What the task asks ▸ Filter the records below and copy out every line that contains the string "pixels".

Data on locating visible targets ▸
^^^^
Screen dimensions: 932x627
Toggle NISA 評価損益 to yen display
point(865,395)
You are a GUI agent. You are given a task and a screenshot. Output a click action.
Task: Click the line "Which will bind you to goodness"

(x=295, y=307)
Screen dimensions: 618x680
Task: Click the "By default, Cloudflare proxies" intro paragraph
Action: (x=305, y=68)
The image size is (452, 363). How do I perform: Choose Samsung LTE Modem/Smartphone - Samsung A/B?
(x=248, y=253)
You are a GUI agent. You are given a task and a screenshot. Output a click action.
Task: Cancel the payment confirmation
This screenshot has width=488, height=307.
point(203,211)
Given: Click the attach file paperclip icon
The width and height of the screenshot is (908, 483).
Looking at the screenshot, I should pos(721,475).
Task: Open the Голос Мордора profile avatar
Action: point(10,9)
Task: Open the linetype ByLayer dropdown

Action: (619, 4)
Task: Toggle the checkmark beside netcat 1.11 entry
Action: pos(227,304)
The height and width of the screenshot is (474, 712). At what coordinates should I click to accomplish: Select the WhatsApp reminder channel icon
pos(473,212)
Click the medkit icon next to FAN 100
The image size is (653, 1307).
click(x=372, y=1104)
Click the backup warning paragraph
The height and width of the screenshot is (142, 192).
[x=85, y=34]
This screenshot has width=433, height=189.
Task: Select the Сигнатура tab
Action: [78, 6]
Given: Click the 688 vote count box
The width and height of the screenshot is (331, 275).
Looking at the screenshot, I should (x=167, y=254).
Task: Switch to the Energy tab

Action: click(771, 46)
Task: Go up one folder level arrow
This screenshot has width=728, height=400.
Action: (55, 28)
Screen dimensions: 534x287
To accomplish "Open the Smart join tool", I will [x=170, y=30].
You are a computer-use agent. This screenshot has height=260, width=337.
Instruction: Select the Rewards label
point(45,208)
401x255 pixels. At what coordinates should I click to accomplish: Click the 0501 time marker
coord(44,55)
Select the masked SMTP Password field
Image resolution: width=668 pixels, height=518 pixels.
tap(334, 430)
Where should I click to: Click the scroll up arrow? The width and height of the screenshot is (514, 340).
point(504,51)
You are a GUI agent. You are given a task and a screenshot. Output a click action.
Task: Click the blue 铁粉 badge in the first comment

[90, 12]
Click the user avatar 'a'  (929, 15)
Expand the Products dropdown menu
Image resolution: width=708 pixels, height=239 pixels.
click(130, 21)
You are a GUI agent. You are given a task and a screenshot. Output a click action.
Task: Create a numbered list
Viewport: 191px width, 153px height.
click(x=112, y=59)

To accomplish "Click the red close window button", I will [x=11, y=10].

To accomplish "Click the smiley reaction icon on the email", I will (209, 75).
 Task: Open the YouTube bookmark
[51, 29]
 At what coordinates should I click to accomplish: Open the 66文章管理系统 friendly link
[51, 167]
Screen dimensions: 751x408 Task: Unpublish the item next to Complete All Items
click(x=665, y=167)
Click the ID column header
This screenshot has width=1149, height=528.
^^^^
Answer to this problem ▸
401x255 pixels. At what coordinates should I click to accomplish: Click the 0501 time marker
Image resolution: width=668 pixels, height=518 pixels.
Image resolution: width=708 pixels, height=239 pixels.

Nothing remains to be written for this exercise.